For perspective, the chip’s cTDP is 35-54 W. That is the sustained envelope under heavy load, not a soft cap; bursts can briefly exceed it.

The lesson

Sequential vs random over the same data, the same size, the same arithmetic:

  • ~300× difference in time per element (0.15 ns vs ~50 ns)
  • ~2-3× difference in instantaneous watts
  • ~600-1000× difference in joules per element processed

Notice that the energy ratio is the product of the time ratio and the power ratio. Energy is power × time; when a layout choice slows things down and draws more watts, the two effects compound multiplicatively. A workload that is 300× slower and 3× more power-hungry is 900× more energy-expensive — not 303×. Slow workloads pay twice: once in elapsed seconds, once in watts per second.
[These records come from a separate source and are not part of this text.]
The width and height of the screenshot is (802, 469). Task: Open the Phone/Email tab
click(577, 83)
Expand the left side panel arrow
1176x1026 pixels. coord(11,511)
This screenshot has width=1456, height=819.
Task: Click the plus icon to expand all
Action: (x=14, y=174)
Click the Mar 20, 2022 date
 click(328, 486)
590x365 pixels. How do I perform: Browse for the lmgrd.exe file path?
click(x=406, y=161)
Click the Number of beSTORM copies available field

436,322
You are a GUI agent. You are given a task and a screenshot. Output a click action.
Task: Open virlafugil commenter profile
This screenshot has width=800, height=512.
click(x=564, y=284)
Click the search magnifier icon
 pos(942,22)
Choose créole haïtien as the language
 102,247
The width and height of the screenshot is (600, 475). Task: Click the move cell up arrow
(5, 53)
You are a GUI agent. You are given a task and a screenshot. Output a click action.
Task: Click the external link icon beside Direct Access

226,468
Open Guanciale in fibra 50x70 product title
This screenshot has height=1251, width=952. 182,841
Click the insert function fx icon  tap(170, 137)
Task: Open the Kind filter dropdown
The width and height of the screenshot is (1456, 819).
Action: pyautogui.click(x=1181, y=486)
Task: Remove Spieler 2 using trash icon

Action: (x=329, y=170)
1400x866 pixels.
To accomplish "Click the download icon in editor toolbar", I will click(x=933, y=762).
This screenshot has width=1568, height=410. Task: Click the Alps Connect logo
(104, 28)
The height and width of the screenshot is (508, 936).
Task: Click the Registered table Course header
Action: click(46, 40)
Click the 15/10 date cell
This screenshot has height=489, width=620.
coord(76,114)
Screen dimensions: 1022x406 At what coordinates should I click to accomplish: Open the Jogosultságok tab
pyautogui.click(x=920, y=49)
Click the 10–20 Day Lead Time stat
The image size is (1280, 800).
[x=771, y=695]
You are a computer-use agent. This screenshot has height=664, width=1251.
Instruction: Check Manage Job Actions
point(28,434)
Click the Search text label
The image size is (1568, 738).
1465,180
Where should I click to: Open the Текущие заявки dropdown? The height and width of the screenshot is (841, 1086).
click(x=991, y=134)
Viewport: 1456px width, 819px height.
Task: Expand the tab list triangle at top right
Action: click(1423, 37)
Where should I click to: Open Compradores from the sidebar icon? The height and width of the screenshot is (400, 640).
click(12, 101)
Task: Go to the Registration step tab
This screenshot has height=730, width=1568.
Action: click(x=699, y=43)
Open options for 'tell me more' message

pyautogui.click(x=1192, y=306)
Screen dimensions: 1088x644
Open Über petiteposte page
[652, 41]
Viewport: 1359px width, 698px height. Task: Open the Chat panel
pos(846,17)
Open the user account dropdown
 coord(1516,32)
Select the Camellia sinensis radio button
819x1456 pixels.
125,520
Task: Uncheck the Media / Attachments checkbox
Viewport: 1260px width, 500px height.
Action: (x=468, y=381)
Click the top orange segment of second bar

Layout-aware programming is power-aware programming. The bandwidth-bound path keeps the chip cool and fast; the latency-bound path keeps it hot and slow. Two paths, one chip, one decision: where does the data sit?

Exercise 10 — Joules per access

10⁷ sequential u64 reads: each line carries 8 elements, so 1.25 × 10⁶ line loads. Most are served from the prefetcher’s pipeline (effectively L1-priced after the first miss in a stream), so use ~0.5 nJ per element on average. Total: 10⁷ × 0.5 nJ = 5 mJ.

10⁷ random u64 reads: every access is a fresh L3-or-RAM miss. Use ~30 nJ per element. Total: 10⁷ × 30 nJ = 300 mJ.

Ratio: 60×.

As a fraction of a 50 Wh battery (50 × 3600 = 180,000 J):

  • Sequential: 5 × 10⁻³ J / 180,000 J ≈ 2.8 × 10⁻⁸ of a charge — negligible per run.
  • Random: 300 × 10⁻³ J / 180,000 J ≈ 1.7 × 10⁻⁶ of a charge — still small per run.

The absolute numbers are tiny; the ratio is what scales. Run that loop ten million times a day across a fleet of devices and the choice of layout becomes the difference between a noticeable cooling-fan hum and a silent machine — and, at data-centre scale, a measurable line item on the electricity bill.